- _READING PASSAGE_:
Thirty Thousand Feet
NOTHING seemed to have changed under Kissproof’s red lights. The music, the people, the bartenders, the conversations were all so familiar. When I returned to Beirut, six months after leaving for New York, my friends and I went for drinks at Kissproof. They hadn’t changed a bit, with their same old habits of being an hour late wherever we went, their loud contagious laughter, and their struggles of twenty-something artists trying to make it in Beirut. Nothing had changed, except me. Like a foreigner in a new city, I felt almost removed from what used to be my home. Six months away from Beirut couldn’t change me that much, could they?
*
I REMEMBER a time when our breakfast table consisted of two coffee cups, one for my dad, the other for my mom, and two cereal bowls for my brother and me. After my dad died the two cereal bowls remained, but a coffee cup left the table. By the time my brother traveled abroad to study, the breakfast table consisted of one coffee cup and one cereal bowl. When I moved to New York I took my cereal bowl with me. It’s midnight in New York, and almost breakfast time in Beirut. My mom’s coffee cup now sits alone on the kitchen table.

- _RECORDED DATA_:

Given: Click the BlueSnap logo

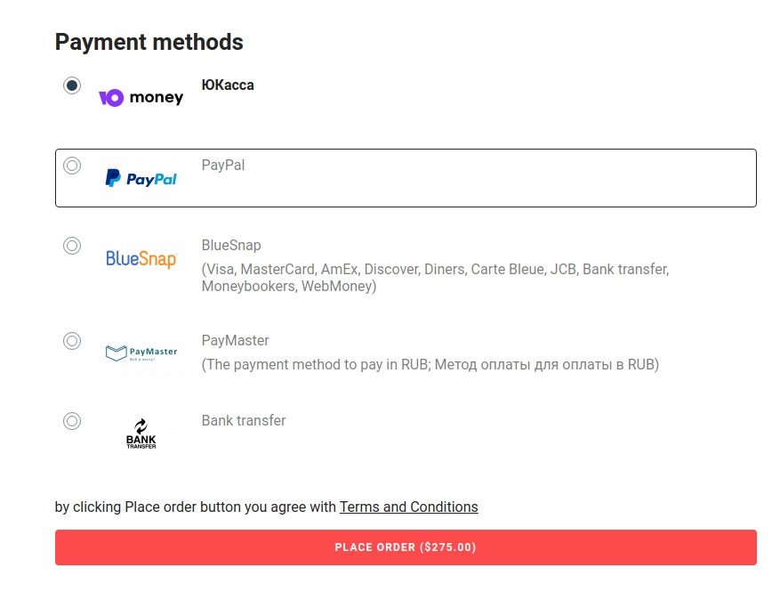Looking at the screenshot, I should pyautogui.click(x=141, y=258).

- _TASKS FOR THIS EXERCISE_:
#1 Write out the passage of the Beirut essay between "Thirty Thousand Feet" and "much, could they?", inclusive.
#2 Extend the Beirut essay with new text that picks up right after its last sentence.
None of the data is needed here.

- _FINAL ANSWERS_:
#1
Thirty Thousand Feet
NOTHING seemed to have changed under Kissproof’s red lights. The music, the people, the bartenders, the conversations were all so familiar. When I returned to Beirut, six months after leaving for New York, my friends and I went for drinks at Kissproof. They hadn’t changed a bit, with their same old habits of being an hour late wherever we went, their loud contagious laughter, and their struggles of twenty-something artists trying to make it in Beirut. Nothing had changed, except me. Like a foreigner in a new city, I felt almost removed from what used to be my home. Six months away from Beirut couldn’t change me that much, could they?

#2
*
MY dad’s footsteps were heavy and slow. My mom’s were fast, almost high pitched. Slowly waking up, I could hear them walking around the house. After preparing their coffee, they would each sit on their respective side of the couch, reading the newspaper, bathing in the warm winter sun. Some sounds, smells, pictures, we can’t forget. The smell of dried coffee and wet cigarettes rotting under the burning sun on Beirut’s waterfronts. The incessantly loud honks. The oppressive skyscrapers. Look at me, Beirut screamed. Look at me. Look at me. Look at me. For ten years I kept looking at Beirut. I kept looking at the city that craved to be heard, seen, felt, only to avoid looking at the void my father left when he died.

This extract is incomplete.